Go through the data below. List every line that holds the word "templates".

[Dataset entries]
.....
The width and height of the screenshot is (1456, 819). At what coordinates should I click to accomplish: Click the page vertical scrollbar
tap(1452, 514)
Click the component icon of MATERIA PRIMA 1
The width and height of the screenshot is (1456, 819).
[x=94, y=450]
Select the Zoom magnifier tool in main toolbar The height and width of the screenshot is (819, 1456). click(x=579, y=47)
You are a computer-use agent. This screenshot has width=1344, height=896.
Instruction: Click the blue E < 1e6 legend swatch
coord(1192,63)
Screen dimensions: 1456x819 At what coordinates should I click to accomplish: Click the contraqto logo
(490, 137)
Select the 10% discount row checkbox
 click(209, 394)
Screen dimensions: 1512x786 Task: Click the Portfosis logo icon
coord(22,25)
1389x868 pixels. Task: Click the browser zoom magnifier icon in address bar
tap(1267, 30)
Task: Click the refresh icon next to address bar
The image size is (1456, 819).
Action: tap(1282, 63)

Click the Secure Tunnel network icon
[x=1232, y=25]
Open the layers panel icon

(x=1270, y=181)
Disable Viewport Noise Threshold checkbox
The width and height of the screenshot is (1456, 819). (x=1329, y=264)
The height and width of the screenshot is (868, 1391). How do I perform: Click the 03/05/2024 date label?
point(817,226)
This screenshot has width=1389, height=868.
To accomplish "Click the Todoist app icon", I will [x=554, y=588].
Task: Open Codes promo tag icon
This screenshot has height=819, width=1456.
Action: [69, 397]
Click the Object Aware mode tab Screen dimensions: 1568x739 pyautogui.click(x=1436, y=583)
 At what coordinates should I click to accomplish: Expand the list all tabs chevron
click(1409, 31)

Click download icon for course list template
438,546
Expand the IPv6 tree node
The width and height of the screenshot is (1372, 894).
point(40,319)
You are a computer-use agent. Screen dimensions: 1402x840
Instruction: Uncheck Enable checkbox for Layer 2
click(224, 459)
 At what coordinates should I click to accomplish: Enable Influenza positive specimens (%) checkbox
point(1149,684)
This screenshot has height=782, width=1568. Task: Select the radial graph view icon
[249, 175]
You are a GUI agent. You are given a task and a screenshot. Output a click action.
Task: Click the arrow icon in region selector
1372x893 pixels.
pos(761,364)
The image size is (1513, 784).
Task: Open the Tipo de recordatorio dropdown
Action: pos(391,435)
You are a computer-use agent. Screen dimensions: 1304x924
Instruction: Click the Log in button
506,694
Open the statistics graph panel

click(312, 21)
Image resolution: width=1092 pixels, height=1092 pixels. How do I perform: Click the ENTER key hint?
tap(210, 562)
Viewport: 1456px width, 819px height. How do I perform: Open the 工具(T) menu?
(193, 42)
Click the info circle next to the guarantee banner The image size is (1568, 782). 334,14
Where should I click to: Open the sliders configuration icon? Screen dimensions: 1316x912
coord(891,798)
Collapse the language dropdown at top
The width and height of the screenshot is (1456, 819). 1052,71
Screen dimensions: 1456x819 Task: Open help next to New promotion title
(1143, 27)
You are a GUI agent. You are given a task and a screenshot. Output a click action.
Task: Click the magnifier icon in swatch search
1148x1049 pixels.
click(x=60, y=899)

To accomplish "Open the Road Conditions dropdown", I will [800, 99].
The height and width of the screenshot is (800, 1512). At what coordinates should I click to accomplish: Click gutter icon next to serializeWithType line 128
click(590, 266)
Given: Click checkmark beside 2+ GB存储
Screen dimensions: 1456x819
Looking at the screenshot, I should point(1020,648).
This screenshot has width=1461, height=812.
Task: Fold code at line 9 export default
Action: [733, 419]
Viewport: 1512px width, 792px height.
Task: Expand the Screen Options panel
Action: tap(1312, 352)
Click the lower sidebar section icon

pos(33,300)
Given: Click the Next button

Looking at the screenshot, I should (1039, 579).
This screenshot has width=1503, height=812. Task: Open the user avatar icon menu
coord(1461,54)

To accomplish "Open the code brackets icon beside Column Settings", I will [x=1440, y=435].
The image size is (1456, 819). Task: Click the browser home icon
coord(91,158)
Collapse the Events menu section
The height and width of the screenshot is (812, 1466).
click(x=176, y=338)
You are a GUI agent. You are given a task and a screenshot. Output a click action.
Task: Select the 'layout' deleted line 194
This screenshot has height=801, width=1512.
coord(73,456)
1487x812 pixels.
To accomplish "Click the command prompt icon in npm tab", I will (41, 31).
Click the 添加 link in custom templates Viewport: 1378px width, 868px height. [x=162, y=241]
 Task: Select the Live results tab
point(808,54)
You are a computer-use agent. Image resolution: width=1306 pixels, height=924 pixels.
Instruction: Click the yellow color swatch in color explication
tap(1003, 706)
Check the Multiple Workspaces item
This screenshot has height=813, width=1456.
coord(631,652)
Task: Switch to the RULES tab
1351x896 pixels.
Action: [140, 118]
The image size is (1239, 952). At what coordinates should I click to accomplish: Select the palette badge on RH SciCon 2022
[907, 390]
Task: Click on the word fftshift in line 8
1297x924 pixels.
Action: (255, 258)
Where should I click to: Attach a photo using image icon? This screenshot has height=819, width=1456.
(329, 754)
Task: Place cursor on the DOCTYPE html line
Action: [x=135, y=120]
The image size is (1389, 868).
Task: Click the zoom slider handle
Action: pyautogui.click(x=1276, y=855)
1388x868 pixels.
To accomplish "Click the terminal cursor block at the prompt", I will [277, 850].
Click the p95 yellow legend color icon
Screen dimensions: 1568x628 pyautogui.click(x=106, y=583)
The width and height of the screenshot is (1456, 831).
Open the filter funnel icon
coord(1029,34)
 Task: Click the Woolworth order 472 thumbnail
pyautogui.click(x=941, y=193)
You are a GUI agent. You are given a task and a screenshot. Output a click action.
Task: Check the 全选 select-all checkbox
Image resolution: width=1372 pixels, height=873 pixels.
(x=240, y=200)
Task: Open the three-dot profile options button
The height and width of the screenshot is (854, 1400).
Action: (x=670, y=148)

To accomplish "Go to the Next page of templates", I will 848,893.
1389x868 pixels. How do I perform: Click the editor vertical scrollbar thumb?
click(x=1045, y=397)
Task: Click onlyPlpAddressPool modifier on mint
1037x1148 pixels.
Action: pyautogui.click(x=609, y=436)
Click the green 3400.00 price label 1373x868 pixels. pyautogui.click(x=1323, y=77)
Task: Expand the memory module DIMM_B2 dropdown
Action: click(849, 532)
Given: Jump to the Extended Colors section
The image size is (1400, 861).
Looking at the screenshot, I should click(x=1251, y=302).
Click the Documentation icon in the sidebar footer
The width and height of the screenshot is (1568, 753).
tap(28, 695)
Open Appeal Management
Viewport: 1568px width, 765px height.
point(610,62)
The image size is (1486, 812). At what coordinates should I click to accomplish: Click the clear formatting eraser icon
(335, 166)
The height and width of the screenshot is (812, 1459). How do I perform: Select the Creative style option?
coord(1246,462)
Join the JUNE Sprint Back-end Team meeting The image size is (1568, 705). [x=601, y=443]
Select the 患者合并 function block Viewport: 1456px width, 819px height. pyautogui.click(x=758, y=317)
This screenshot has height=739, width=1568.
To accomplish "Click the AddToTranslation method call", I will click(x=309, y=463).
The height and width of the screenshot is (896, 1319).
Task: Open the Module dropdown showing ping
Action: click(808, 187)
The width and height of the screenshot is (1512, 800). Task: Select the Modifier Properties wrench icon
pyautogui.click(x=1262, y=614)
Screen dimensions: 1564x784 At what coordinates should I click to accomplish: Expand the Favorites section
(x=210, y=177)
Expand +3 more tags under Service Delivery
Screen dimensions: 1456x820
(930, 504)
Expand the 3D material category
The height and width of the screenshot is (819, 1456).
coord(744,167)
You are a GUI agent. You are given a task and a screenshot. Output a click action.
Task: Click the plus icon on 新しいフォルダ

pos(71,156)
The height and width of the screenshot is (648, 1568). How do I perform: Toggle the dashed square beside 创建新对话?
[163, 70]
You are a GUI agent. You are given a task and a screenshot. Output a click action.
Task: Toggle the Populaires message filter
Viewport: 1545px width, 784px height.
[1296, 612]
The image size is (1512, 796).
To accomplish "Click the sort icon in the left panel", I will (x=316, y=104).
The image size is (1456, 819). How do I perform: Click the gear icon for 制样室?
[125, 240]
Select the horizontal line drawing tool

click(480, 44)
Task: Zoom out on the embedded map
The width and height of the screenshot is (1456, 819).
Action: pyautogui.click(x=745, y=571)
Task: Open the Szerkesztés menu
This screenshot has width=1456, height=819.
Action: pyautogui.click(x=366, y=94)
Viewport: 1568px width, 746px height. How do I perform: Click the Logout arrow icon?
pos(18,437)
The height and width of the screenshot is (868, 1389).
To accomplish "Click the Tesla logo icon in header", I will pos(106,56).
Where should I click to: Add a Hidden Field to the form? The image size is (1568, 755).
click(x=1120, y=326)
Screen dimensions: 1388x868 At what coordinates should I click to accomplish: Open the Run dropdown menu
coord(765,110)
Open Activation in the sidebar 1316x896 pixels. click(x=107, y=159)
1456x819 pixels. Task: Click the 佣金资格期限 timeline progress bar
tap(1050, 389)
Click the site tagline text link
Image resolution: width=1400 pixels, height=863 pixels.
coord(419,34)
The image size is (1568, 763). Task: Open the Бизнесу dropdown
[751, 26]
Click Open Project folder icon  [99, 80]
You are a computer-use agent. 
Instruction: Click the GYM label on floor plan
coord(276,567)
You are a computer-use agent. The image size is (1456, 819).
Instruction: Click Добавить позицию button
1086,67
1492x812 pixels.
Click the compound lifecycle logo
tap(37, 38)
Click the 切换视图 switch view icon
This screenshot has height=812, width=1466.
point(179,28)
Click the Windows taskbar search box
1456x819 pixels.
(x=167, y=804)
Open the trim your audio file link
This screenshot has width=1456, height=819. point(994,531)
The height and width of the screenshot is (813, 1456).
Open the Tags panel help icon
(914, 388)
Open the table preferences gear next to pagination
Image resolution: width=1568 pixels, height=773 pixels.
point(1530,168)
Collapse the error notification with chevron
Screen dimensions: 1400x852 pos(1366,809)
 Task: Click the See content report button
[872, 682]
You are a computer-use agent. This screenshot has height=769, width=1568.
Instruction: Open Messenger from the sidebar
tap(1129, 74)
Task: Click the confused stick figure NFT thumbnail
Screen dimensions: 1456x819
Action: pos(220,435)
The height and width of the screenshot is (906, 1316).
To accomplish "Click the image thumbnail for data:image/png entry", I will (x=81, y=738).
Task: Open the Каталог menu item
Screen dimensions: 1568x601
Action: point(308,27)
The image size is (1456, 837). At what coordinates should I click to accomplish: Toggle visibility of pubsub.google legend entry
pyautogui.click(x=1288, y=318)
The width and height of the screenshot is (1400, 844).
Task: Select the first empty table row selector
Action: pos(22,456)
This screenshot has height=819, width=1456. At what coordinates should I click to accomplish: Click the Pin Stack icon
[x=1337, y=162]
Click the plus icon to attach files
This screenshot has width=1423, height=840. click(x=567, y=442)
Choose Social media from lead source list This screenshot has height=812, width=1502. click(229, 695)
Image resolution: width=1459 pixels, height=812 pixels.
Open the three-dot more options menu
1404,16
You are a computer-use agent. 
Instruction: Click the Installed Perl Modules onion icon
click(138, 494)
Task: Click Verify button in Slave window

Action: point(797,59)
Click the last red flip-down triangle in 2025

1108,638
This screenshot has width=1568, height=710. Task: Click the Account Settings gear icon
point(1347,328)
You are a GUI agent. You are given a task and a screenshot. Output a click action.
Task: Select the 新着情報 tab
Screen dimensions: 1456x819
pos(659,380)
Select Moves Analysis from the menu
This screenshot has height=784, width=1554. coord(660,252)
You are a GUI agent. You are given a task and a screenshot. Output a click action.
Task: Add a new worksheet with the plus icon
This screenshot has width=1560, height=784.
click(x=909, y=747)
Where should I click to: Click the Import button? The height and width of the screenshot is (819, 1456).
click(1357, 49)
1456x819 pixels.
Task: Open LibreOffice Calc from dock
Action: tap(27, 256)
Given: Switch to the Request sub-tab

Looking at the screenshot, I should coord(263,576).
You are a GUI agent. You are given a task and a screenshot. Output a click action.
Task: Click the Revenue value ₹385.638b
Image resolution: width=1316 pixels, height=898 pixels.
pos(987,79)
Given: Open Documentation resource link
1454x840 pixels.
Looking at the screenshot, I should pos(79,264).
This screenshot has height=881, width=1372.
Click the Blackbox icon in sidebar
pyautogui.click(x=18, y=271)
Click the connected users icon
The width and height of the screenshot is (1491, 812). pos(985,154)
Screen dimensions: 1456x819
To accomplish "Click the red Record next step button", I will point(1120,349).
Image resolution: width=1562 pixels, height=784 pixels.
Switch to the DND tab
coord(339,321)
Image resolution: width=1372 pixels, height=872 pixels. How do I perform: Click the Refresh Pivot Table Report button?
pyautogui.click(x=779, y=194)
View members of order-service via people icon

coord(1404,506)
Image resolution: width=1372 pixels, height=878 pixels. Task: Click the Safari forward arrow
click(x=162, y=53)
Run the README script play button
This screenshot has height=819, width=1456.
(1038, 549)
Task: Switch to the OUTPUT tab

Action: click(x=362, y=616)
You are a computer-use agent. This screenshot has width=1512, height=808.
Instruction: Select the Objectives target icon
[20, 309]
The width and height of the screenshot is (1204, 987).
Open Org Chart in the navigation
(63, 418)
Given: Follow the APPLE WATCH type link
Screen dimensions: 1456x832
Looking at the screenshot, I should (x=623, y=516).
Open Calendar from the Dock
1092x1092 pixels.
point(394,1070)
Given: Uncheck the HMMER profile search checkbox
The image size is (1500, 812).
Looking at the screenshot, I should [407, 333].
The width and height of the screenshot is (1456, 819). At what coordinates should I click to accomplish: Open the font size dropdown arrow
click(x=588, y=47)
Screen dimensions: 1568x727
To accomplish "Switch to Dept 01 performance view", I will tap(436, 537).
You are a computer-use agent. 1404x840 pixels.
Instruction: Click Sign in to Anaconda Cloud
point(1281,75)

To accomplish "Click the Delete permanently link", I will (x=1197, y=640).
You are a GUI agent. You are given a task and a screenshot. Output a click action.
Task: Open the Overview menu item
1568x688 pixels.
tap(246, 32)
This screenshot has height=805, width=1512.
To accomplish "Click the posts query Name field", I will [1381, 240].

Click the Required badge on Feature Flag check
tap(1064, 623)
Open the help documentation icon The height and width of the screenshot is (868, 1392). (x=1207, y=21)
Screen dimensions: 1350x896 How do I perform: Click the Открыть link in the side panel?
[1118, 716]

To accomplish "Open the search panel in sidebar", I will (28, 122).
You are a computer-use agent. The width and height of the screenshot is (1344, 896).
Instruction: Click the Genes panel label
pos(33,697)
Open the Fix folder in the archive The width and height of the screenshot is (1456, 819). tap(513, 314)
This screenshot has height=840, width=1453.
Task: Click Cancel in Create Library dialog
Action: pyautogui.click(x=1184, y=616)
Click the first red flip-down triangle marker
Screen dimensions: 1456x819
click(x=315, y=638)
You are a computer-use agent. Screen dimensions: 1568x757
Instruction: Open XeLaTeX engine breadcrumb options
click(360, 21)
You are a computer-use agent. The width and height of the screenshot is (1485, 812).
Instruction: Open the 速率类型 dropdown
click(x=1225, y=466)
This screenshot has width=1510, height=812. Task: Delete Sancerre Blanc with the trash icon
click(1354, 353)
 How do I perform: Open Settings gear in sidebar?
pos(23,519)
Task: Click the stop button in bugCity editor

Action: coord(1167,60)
.....
== Exercise result ==
Click the 添加 link in custom templates Viewport: 1378px width, 868px height. [x=162, y=241]
To accomplish "Go to the Next page of templates", I will 848,893.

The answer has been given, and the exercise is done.